I also highly recommend the Oxyfresh Pet Oral Hygiene solution. It has made Lincoln's breath near odorless. Scout has pretty bad breath, originating in his gut, so it doesn't help him quite as much (but it does help - I could really tell when I ran out!) so I am trying other things with him. 

I have a dental tool, but found the dogs too squirmy to use it on - I was afraid of slipping and injuring them. I think I'll leave that the the professionals. 

I just LOVE Tucker. Great photos!


----------



## marjrc (Jan 13, 2007)

Sheri, you don't have to drive 45 mins. to get "special" raw bones for Tucker. You just have to grab some chicken wings and neck at the grocery store! :biggrin1: I remove that pointy, useless tip on the wings and give the dogs one as a meal about 2x/week now. I started this past month since it had been since early spring that they had any. 

Wings are usually cheap and you can ask the butcher to slice chicken necks lengthwise down the middle which will make it easier for Tucker to chew without swallowing whole chunks. The bones on a chicken neck are soft and small and the wings are easily chewed down too. Ricky and Sammy just had a wing this a.m. for brekkie and love it! I used to give the bones frozen or partially frozen, but now thaw them almost completely. Summer is fine for frozen wings, but there's not much point to it now. Ricky will sometimes ask to bring his out on the deck where it's colder than indoors nowadays so I'm not at all worried about the raw meat. Raw meaty bones are the best toothbrush in the world. :biggrin1:

Just remember that they take the place of a meal usually.


----------



## Jane (Jun 2, 2007)

Work to do ▸
a: Decide whether each statement below agrees with the forum thread on dog dental care, answering yes or no and quoting the deciding words from the thread. (i) The Oxyfresh solution has left Lincoln's breath nearly odorless. (ii) marjrc currently gives the dogs their bones frozen. (iii) The bones on a chicken neck are described as hard and large.
b: Write the next part of the forum thread on dog dental care, starting after the last line shown.

Data rows ▸
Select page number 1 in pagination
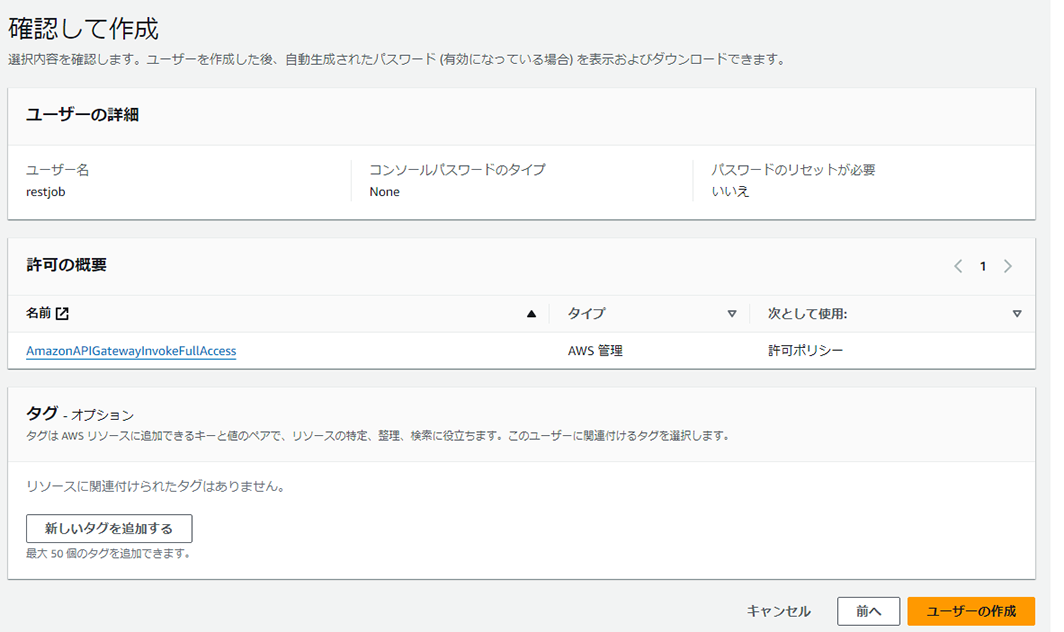 click(983, 266)
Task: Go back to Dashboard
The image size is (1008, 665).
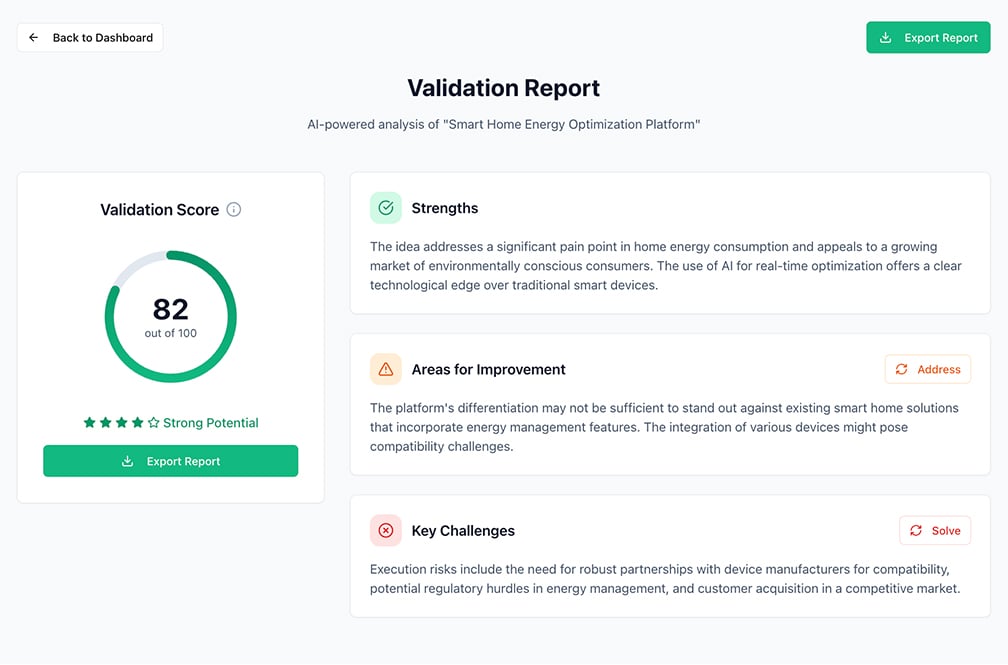Action: [x=90, y=38]

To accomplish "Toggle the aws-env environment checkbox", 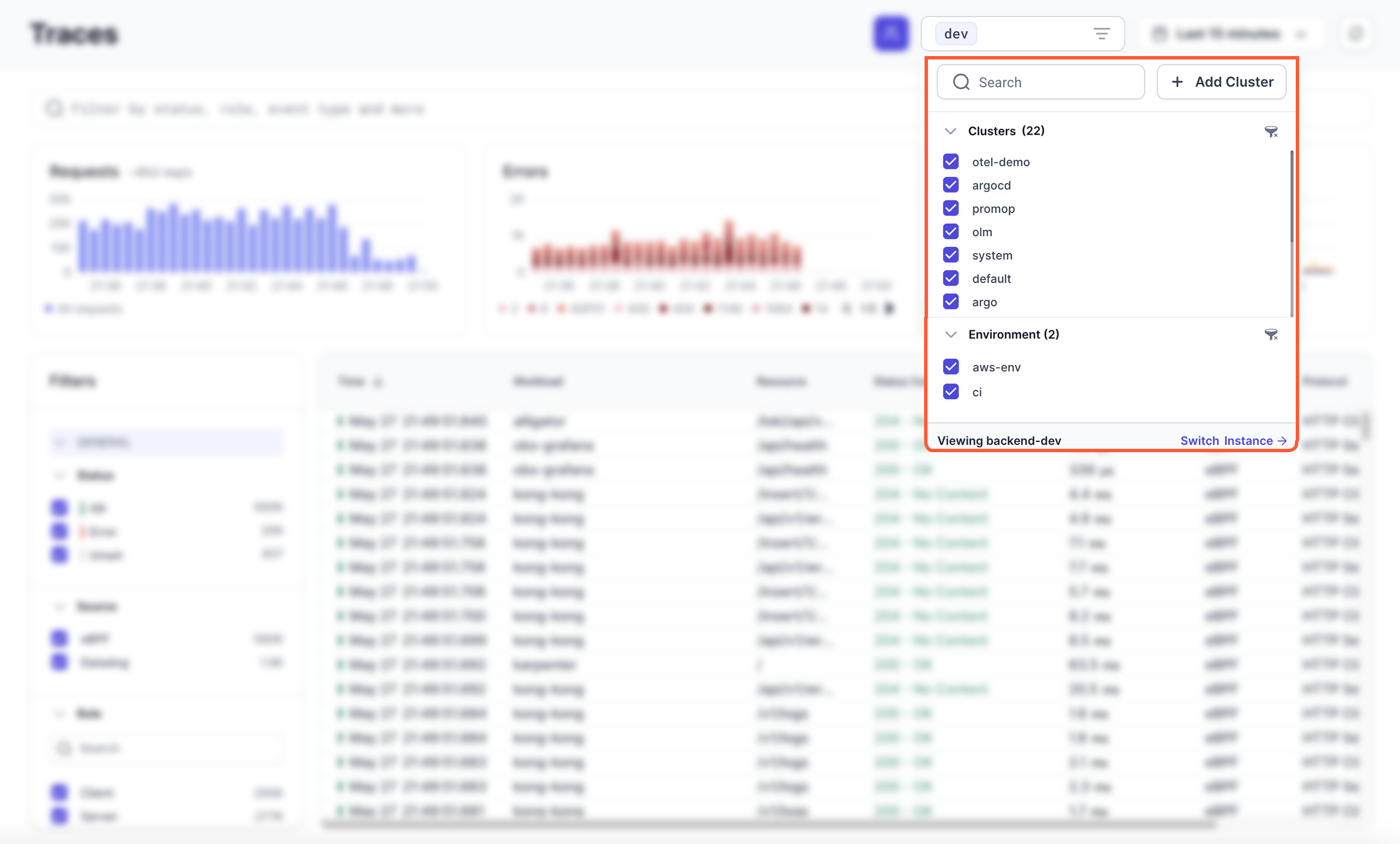I will (x=950, y=367).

Responses in order ▸
a:
(i) Yes: "It has made Lincoln's breath near odorless."
(ii) No: "I used to give the bones frozen or partially frozen, but now thaw them almost completely."
(iii) No: "The bones on a chicken neck are soft and small"

b:
marjrc said:


> I remove that pointy, useless tip on the wings and give the dogs one as a meal about 2x/week now.


Hi Marj,

Do you give your dogs the other parts of the wing too? I would like to try it - I always throw out those pointy tips on chicken wings anyway!


----------



## marjrc (Jan 13, 2007)

Yes Jane, I give everything on the chicken wing, but that pointy piece, so 2/3 of the wing.


----------



## Sheri (Oct 11, 2008)

Marj,
Do you think that dogs choking on bones is an old wive's tale, then? I'd love to give Tucker bones, but am so afraid he'd get splinters in his throat or intestinal system. I thought that if I went to those specialty stores and got a big bone, then he couldn't actually injest any to cause problems, but would just scrub his teeth by chewing on it.

Sheri


----------



## Beamer (Jan 29, 2007)

Sheri,
If you buy those big bones which are not injestible, then that means they are to hard and heavy to eat, and will probbaly break teeth!

Ryan


----------



## Havtahava (Aug 20, 2006)

Sheri, never give *cooked* poultry bones to a dog. Cooked bones splinter, and this is where most of the basis for the "old wives tales" originate. If you don't have a problem with giving bones, then give them RAW poultry.

Beef bones are very well known for causing broken teeth, as Ryan has already mentioned.


----------



## Sheri (Oct 11, 2008)

Hmmm, well I sure don't want broken teeth! It's hard to change my mind set of apparent wrong information after 50 years! 

Thanks!

Sheri


----------



## Eva (Jun 20, 2008)

I swear by raw bones for teeth cleaning. I used to have a lab that I fed raw bones to a couple of times a week and at 7 1/2 yrs of age he had NO tarter on his teeth! They were pearly white and no stinky breath either. 
Give it a try...it works!! :biggrin1:


----------



## Lilly's mom (Aug 10, 2007)

*What type of raw bones are best? Also a face washing is a must right after eating it correct? Do you worry about ecolie or other illnesses?*


----------



## Eva (Jun 20, 2008)

Smaller,softer bones are best for teeth cleaning..chicken wings, turkey necks, things that they have to really chew to get the meat off of.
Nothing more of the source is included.